# ОТРЫВОК
········

Каждую неделю вы обсуждаете с коллегами групповые проекты и эффективно распределяете задачи. Вечером идете домой и готовите ужин со своим партнером. И, возможно, хоть один раз в жизни вы видели, как пожарные тушат горящий дом. Это простые примеры сотрудничества людей ради достижения взаимовыгодных целей. Некоторые из них кажутся настолько обыденными, что мы не задумываемся об этом. Совсем не очевидно, что другие виды человекообразных обезьян способны сотрудничать вот так — спонтанно и иногда с особями, которых ранее не встречали.

········

# СОБРАННЫЕ ДАННЫЕ
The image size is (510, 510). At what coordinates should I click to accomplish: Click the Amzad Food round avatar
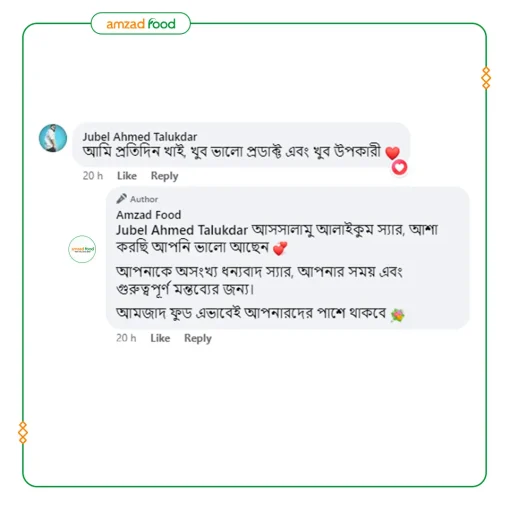pos(82,249)
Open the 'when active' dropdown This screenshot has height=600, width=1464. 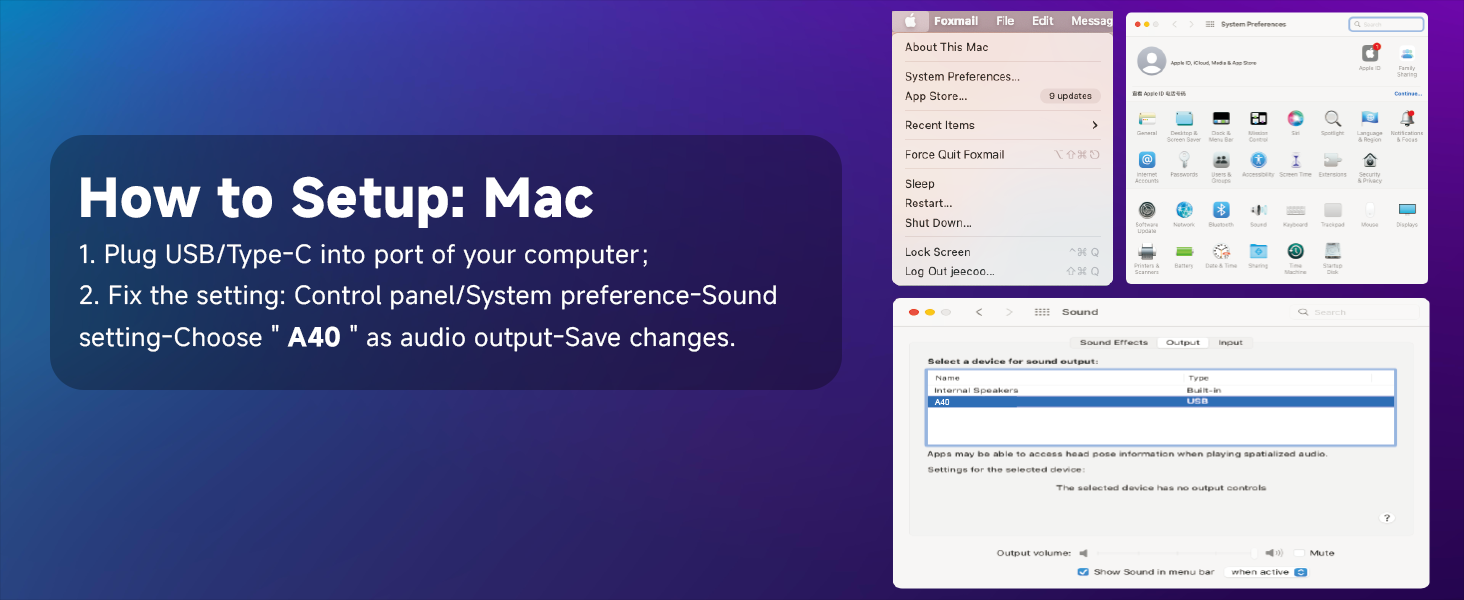coord(1267,572)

········

# НАБОР ЗАДАНИЙ
1. Кто, согласно отрывку, тушит горящий дом?
2. Выпишите из отрывка без изменений часть, которая начинается словами «Каждую неделю вы» и продолжается до слов «ранее не встречали.» включительно.

# ОТВЕТЫ ПО ПОРЯДКУ
1. Пожарные.

2.
Каждую неделю вы обсуждаете с коллегами групповые проекты и эффективно распределяете задачи. Вечером идете домой и готовите ужин со своим партнером. И, возможно, хоть один раз в жизни вы видели, как пожарные тушат горящий дом. Это простые примеры сотрудничества людей ради достижения взаимовыгодных целей. Некоторые из них кажутся настолько обыденными, что мы не задумываемся об этом. Совсем не очевидно, что другие виды человекообразных обезьян способны сотрудничать вот так — спонтанно и иногда с особями, которых ранее не встречали.